A single count is required: the lines of the data below in which the word "will" occurs.
────────────────────────────────────────
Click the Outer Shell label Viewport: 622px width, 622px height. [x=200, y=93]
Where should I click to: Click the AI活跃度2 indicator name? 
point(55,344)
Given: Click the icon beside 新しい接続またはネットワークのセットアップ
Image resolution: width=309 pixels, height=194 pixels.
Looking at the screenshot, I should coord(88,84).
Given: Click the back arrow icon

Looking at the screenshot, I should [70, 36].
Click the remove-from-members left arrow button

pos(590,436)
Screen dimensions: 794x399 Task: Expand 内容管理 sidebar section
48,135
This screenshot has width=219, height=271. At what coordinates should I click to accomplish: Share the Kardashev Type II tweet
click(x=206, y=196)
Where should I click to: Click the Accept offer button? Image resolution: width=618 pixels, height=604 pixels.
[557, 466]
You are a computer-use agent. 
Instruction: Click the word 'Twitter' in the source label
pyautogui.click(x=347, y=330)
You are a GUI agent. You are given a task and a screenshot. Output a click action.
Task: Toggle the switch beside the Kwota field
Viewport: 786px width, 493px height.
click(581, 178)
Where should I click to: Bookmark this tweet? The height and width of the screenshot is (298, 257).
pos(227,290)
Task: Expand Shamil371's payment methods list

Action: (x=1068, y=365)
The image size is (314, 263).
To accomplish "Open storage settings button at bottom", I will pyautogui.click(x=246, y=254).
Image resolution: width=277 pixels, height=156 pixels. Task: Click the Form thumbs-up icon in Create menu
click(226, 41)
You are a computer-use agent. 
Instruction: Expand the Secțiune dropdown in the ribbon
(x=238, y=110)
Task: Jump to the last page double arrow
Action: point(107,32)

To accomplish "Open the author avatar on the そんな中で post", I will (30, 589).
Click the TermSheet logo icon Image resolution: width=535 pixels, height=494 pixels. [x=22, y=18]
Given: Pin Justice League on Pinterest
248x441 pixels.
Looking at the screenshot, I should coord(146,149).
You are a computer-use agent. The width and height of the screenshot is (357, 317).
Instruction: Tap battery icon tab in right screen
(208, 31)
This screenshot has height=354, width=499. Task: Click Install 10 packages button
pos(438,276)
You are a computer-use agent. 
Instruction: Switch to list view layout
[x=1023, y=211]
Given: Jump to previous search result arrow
────────────────────────────────────────
**ANSWER TO THE PROBLEM:**
2